TEXTO PARA LEITURA -
--------------------------------------------------
5 A DESCONSIDERAÇÃO INVERSA DA PERSONALIDADE JURÍDICA E SUAS FONTES DE INSPIRAÇÃO
Quanto à modalidade inversa da desconsideração da personalidade jurídica da empresa, observa-se que o direito brasileiro não se privou e decidiu abarcar fontes que trouxessem maior segurança jurídica para o cenário empresarial.
O instituto tem previsão legal, determinando o afastamento da autonomia patrimonial da sociedade, por meio da desconsideração da personalidade jurídica da empresa, com o objetivo de atingir o patrimônio do ente coletivo, desviado pelos sócios. Responsabiliza-se, pois, a pessoa jurídica por obrigações adquiridas pelos seus sócios-controladores, de modo a não invalidar a personalidade jurídica. Nesse sentido temos:
A utilização da desconsideração da personalidade jurídica de forma inversa, do mesmo modo que o instituto da desconsideração da personalidade jurídica, não tem como objetivo a invalidação da personalidade jurídica, mas somente a afirmação da impotência para determinado ato, sendo que aquela possui os mesmos pressupostos e requisitos desta (SANDRI ; OLIVEIRA, 2013, p.8).
--------------------------------------------------
TAREFAS -
[1] No texto sobre a desconsideração inversa da personalidade jurídica, qual é o objetivo do afastamento da autonomia patrimonial da sociedade?
[2] Prossiga com o texto sobre a desconsideração inversa da personalidade jurídica a partir da última frase apresentada.
As linhas não têm nenhuma relação com o texto sobre a desconsideração inversa.

TRECHO DE DADOS -
--------------------------------------------------
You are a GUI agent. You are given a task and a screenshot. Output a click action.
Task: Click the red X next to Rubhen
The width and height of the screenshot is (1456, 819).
--------------------------------------------------
RESPOSTAS FINAIS -
[1] Atingir o patrimônio do ente coletivo desviado pelos sócios.

[2]
O entendimento da teoria inversa de desconsideração da personalidade jurídica, é justamente combater o uso indevido da personalidade da empresa pelos seus sócios, o que pode ser observado, como supramencionado, na situação em que esse esvazia seu patrimônio pessoal para integralizar o patrimônio social da sociedade para não responder por dívidas e obrigações. Portanto:
A conveniência do instituto surge se o devedor esvazia o seu patrimônio, transferindo os seus bens para a titularidade da pessoa jurídica da qual é sócio. É artimanha comum, por exemplo, aos cônjuges ardilosos que, antecipando-se ao divórcio, retiram do patrimônio do casal bens que deveriam ser objeto de partilha, alocando-os na pessoa jurídica da qual é sócio, pulverizando assim os bens deslocados.
Em tais circunstâncias, pode o juiz desconsiderar a autonomia patrimonial da pessoa jurídica, alcançando bens que estão em seu próprio nome, entretanto, para responder por dívidas que não são suas, e sim de um ou mais de seus sócios (FERRIANI, 2016).
Assim, torna-se possível a aplicação da teoria da desconsideração inversa da personalidade jurídica da empresa, a partir da interpretação do art. 50 do Código Civil de 2002, pelo qual se atinge os bens da sociedade, em razão das dívidas adquiridas pelo sócio controlador, desde que estejam preenchidos os requisitos trazidos pela legislação.
Em tais circunstâncias, o magistrado concede uma ordem legal autorizando que a autonomia patrimonial da empresa seja desconsiderada, alcançando seus próprios bens, para responder por dívidas e obrigações efetuadas por seus sócios.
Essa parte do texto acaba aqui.